Fitch Elevates Reliance Rating a Notch Over India's Sovereign Rating


Fitch Elevates Reliance Rating a Notch Over India's Sovereign Rating

Fitch Ratings has raised Reliance Industries Ltd's (RIL) rating to 'BBB', one notch above India's sovereign rating, as the company benefits from cash flow generation across diversified business segments and continuation of deleveraging. In a statement, Fitch said it has upgraded RIL's long-term foreign-currency issuer default rating (IDR) to 'BBB', from 'BBB-', with a negative outlook. At the same time, the agency has affirmed RIL's long-term local-currency IDR at 'BBB+' with a stable outlook.

RIL's local-currency IDR reflects the company's strong business profile, with market-leading positions and diversified cash flow from a mix of oil-to-chemical (O2C) and consumer businesses, as well as lower net leverage.
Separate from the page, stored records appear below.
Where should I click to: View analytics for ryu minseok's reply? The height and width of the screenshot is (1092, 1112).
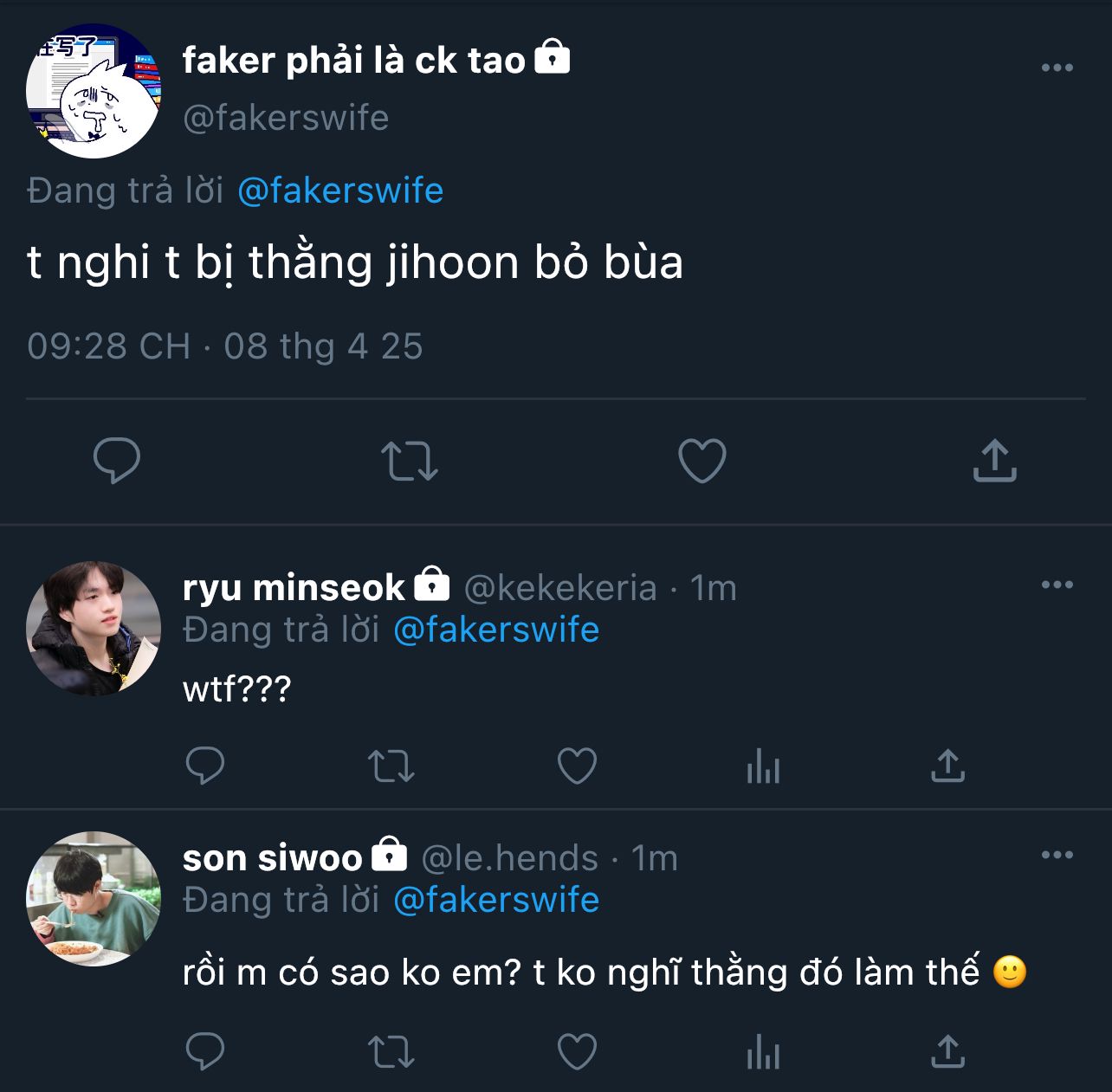click(x=763, y=766)
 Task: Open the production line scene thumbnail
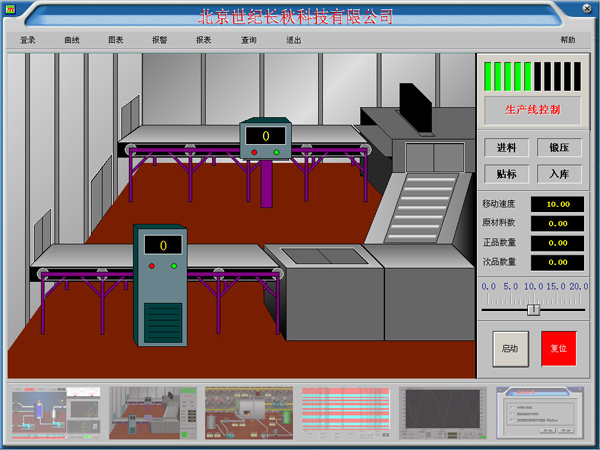tap(153, 414)
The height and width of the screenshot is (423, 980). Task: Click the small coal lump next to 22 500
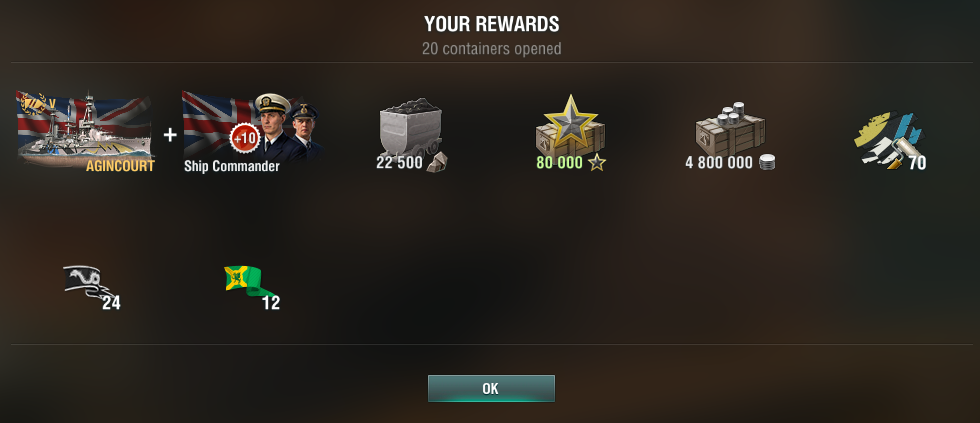click(436, 162)
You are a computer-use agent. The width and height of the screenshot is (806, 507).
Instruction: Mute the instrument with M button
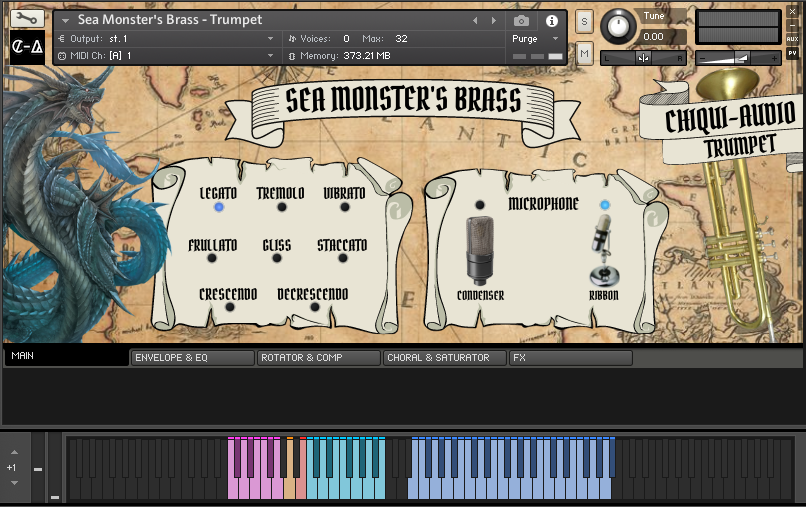[x=584, y=53]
The firm has cut its foreign-currency borrowings outside India by 36 per cent following pre-payments of $7.8 billion in the financial year ending March 2021 (FY21).

RIL had an EBITDA of around Rs 76,000 crore in FY21, 12 per cent lower year-on-year. Overall EBITDA generation was also supported by a 55 per cent surge in digital-services segment EBITDA, which defied the pandemic-related economic slowdown. The FY21 drop in EBITDA was largely driven by the O2C segment, which saw a 31 per cent fall due to lower demand.

"RIL's ratings benefit from cash flow generation across diversified business segments with unrelated industry drivers. This was reflected in FY21 when strong cash flow from telecom mitigated the impact on overall cash generation from the pandemic-affected O2C segment.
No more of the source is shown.